# [Testo fornito]

Ad Astra – fantasia dell'avvenire è un romanzo
di protofantascienza con una bizzarra storia editoriale alle spalle.
L'autore è Antonio de' Bersa, nato in Dalmazia nel 1827, giornalista
e direttore del quotidiano asburgico L'osservatore triestino dal
1876 fino a pochi mesi prima della sua morte, avvenuta nel 1905.
Sulle pagine del quotidiano trovavano spazio questioni di cronaca e
di costume, nonché notizie sulle scoperte scientifiche e
tecnologiche più recenti. Nel 1883 pubblicò un articolo intitolato
Sulla possibilità di navigare gli spazii celesti. Studio
basato sulla scoperta dell'oscillante, mezzo fisico per volare nel
vacuo a firma di Francesco de
Grisogono, che sollevò aspre critiche. De' Bersa se la prese a male,
e difese lo studio. L'anno seguente diede inaspettatamente alle
stampe la prima versione del presente romanzo, più volte rivisto e
rieditato in seguito. Se noi oggi possiamo leggerlo, è stato grazie al ritrovamento di una copia nella biblioteca civica di Trieste da parte di Jacopo Berti, curatore dell'edizione.

# [Sezione dati]

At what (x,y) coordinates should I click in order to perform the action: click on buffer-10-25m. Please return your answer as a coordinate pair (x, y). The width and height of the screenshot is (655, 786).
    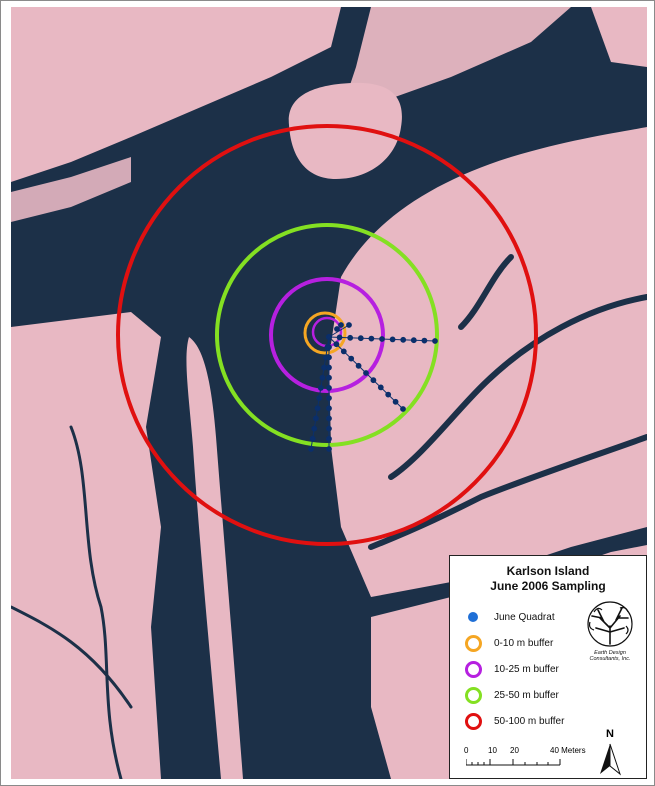
    Looking at the image, I should click on (327, 335).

# [Il tuo compito]
Come si traduce in inglese la frase «De' Bersa se la prese a male, e difese lo studio.» del testo sul romanzo Ad Astra?

# [Soluzione del problema]
De' Bersa took offense and defended the study.